Me mère pose ses coudes sur ses cuisses et se masse les tempes. Elle inspire profondément et son regard se pose enfin sur moi.
— Fallen, me gronde-t-elle. Elle avait raison et moi je n'ai rien vu. J'étais tellement centrée sur mon travail que je n'ai pas vu à quel point ça n'allait pas.
Qu'insinue-t-elle ?
— Crois-moi, maman. S'il te plaît. Je...
— Non, me coupe-t-elle. Toi, tu vas m'écouter. Tu vas arrêter de mentir et te faire toute petite. Est-ce que c'est bien clair ?
Mentir ? Comment peut-elle penser ça de moi ?
***
— Fall ? me chuchote Paul. Ça va ?
Non, ça ne va pas.
— Ne recommence pas, Fallen, me gronde ma mère.
La voir m'angoisse, sa voix me hérisse. Tout chez elle est une source de stress constante. Je voudrais lui dire que je la hais, qu'elle aurait dû être là pour moi. Mais les mots ne viennent pas, aucun son ne veut sortir.
— Taisez-vous, tonne Paul. Ferme les yeux. Tu veux faire quoi ?
Je n'ai pas besoin de les fermer pour savoir que là maintenant, je voudrais juste me sentir libre.
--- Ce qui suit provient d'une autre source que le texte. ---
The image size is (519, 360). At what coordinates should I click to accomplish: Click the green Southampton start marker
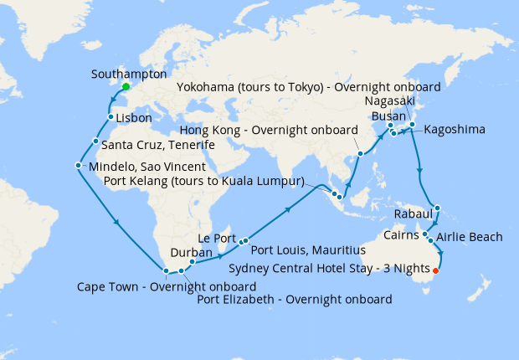(126, 86)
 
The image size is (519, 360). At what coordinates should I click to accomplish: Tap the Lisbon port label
(133, 118)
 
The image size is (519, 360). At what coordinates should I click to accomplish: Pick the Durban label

— Voir l'océan, réponds-je du tac au tac.
Il acquiesce et m'ouvre la portière. Sans un regard vers ma mère, je m'y engouffre. Elle tambourine contre la vitre, mais je ne lui réponds pas. Paul lui dit quelque chose et le ton monte. Leur conversation ne me parvient pas, mais elle se fige et recule avant de me regarder. Je détourne la tête et ferme les yeux.